> _Task instructions_:
Please transcribe only the lines from the one holding "Open the three-dot post options menu" through the final line of the data, both included, with no pictures.

Records from a dataset:
....

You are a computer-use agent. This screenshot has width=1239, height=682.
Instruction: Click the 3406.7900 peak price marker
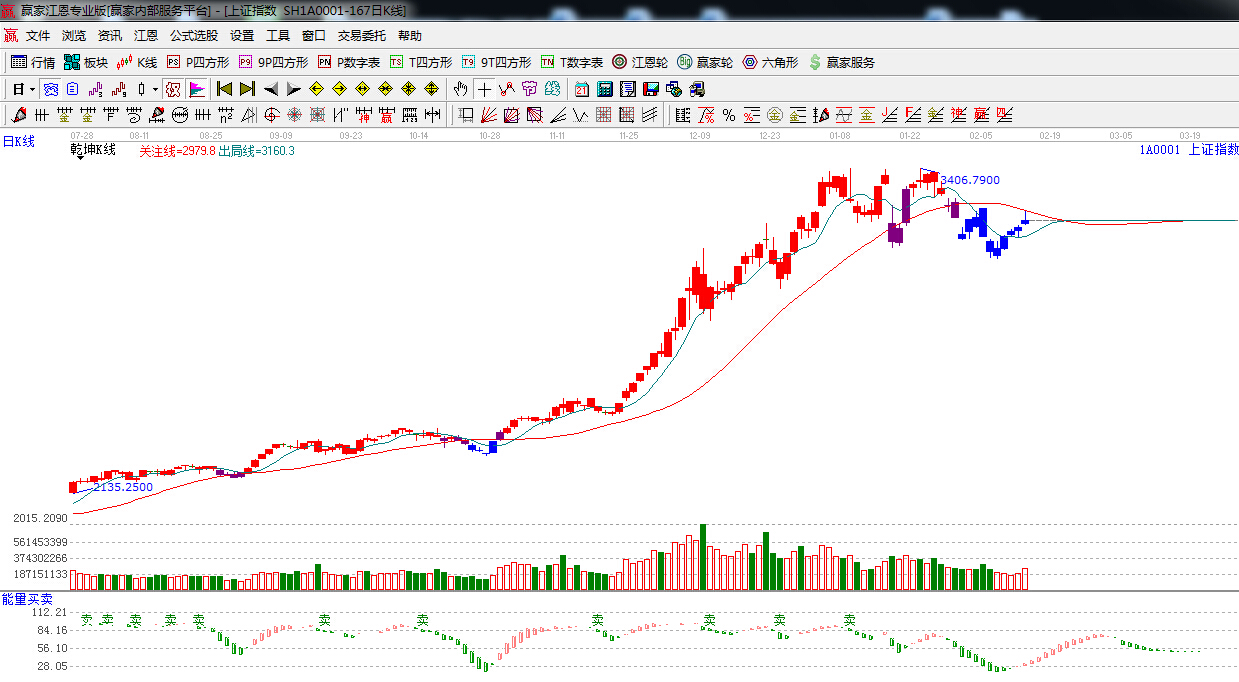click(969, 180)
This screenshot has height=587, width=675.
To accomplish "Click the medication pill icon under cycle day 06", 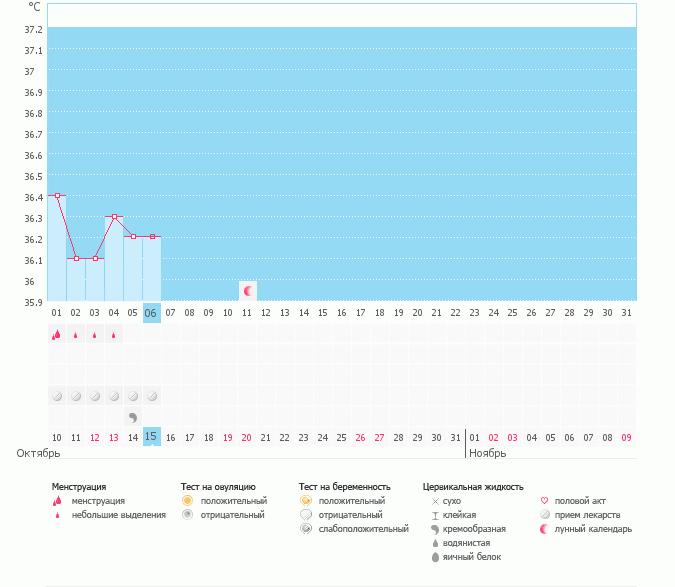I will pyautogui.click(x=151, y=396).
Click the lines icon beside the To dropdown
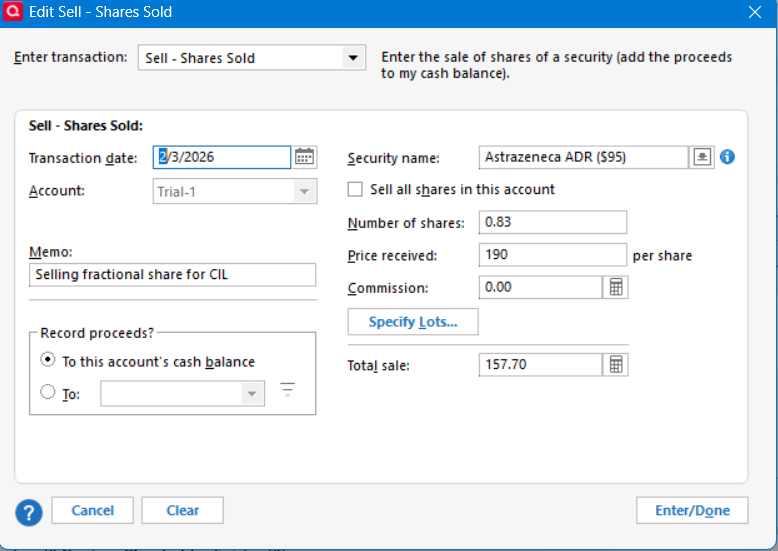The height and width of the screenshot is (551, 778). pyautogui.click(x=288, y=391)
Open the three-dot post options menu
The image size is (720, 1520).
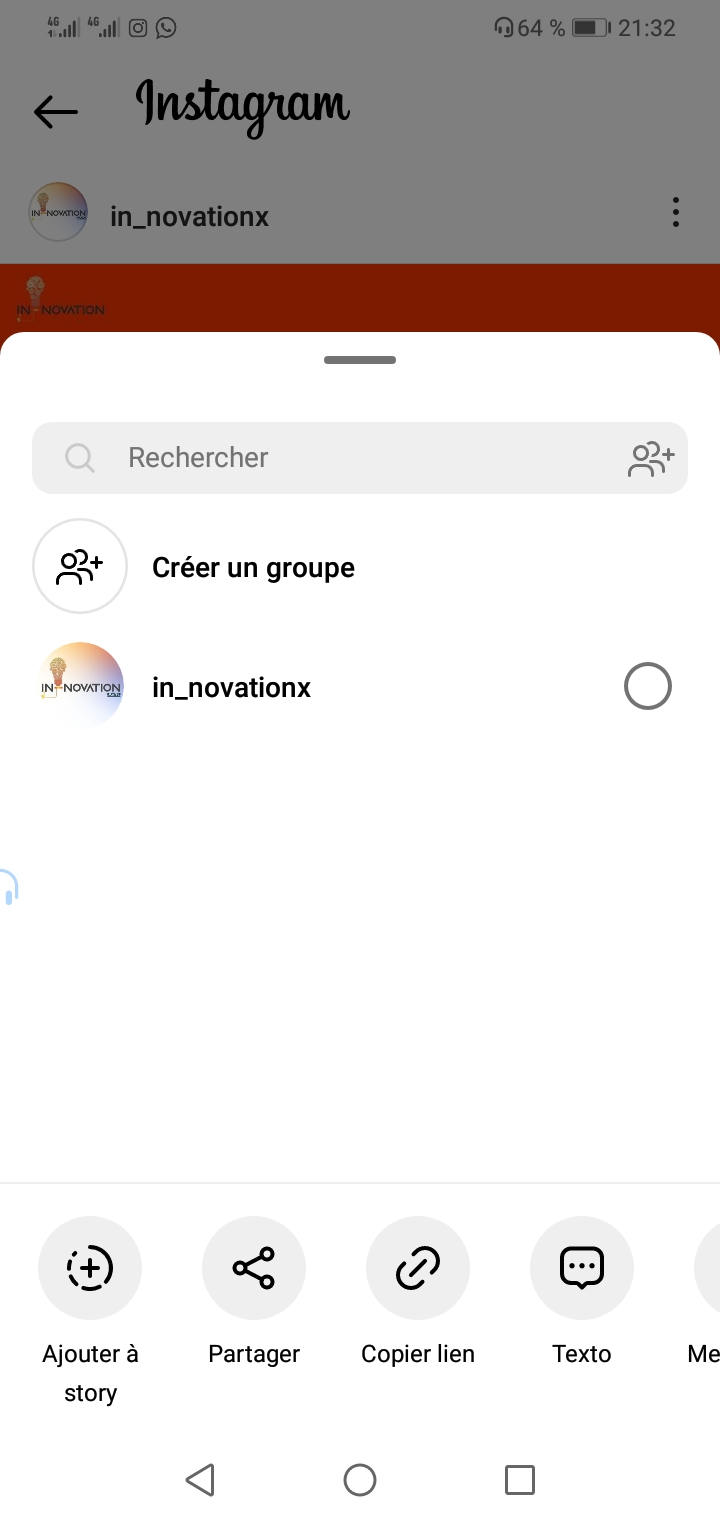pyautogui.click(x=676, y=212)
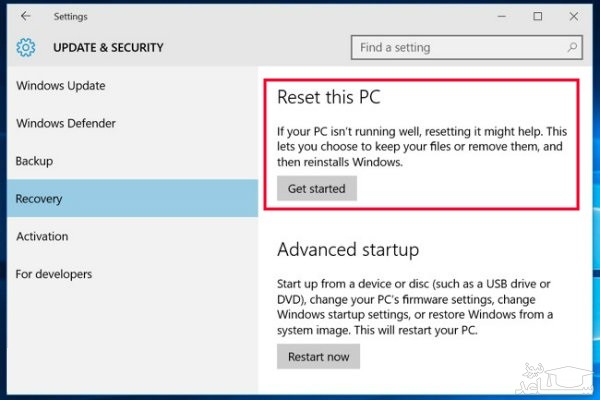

....

> _Answer below_:
Open the three-dot post options menu
The image size is (720, 1520).
pyautogui.click(x=676, y=212)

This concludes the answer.